Instructions to follow: Rewrite the lines below, swapping each "Where is" for "Where can I find" and keeping everything else the same.

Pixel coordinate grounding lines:
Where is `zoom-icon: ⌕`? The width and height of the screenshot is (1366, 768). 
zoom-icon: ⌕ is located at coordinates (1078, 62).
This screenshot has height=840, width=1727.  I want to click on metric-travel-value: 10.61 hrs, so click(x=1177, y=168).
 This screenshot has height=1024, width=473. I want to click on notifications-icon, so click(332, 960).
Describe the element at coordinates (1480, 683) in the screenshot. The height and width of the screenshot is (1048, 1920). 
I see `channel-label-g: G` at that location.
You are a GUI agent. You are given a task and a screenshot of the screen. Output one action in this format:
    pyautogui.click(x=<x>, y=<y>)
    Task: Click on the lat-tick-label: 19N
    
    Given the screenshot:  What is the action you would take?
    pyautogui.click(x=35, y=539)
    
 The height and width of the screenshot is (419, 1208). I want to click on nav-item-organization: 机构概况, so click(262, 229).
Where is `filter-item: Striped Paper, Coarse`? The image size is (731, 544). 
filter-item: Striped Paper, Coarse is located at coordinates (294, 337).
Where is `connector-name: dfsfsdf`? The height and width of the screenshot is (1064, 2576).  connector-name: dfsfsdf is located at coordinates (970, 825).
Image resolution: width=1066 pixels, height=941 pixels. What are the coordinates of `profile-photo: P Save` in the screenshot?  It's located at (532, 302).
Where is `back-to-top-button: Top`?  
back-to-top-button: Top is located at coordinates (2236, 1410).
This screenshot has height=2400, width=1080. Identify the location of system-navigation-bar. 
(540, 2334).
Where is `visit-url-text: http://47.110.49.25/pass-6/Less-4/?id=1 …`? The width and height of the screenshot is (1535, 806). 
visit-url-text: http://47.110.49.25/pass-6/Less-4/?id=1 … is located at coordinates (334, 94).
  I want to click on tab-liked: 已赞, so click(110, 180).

Result below:
Where can I find `zoom-icon: ⌕`? The width and height of the screenshot is (1366, 768). 
zoom-icon: ⌕ is located at coordinates (1078, 62).
This screenshot has height=840, width=1727.  I want to click on metric-travel-value: 10.61 hrs, so click(x=1177, y=168).
 This screenshot has height=1024, width=473. I want to click on notifications-icon, so click(332, 960).
Describe the element at coordinates (1480, 683) in the screenshot. The height and width of the screenshot is (1048, 1920). 
I see `channel-label-g: G` at that location.
You are a GUI agent. You are given a task and a screenshot of the screen. Output one action in this format:
    pyautogui.click(x=<x>, y=<y>)
    Task: Click on the lat-tick-label: 19N
    
    Given the screenshot:  What is the action you would take?
    pyautogui.click(x=35, y=539)
    
 The height and width of the screenshot is (419, 1208). I want to click on nav-item-organization: 机构概况, so click(262, 229).
Where can I find `filter-item: Striped Paper, Coarse`? The image size is (731, 544). 
filter-item: Striped Paper, Coarse is located at coordinates (294, 337).
Where can I find `connector-name: dfsfsdf`? The height and width of the screenshot is (1064, 2576).  connector-name: dfsfsdf is located at coordinates (970, 825).
Image resolution: width=1066 pixels, height=941 pixels. What are the coordinates of `profile-photo: P Save` in the screenshot?  It's located at (532, 302).
Where can I find `back-to-top-button: Top`?  
back-to-top-button: Top is located at coordinates (2236, 1410).
This screenshot has height=2400, width=1080. Identify the location of system-navigation-bar. 
(540, 2334).
Where can I find `visit-url-text: http://47.110.49.25/pass-6/Less-4/?id=1 …`? The width and height of the screenshot is (1535, 806). 
visit-url-text: http://47.110.49.25/pass-6/Less-4/?id=1 … is located at coordinates (334, 94).
  I want to click on tab-liked: 已赞, so click(110, 180).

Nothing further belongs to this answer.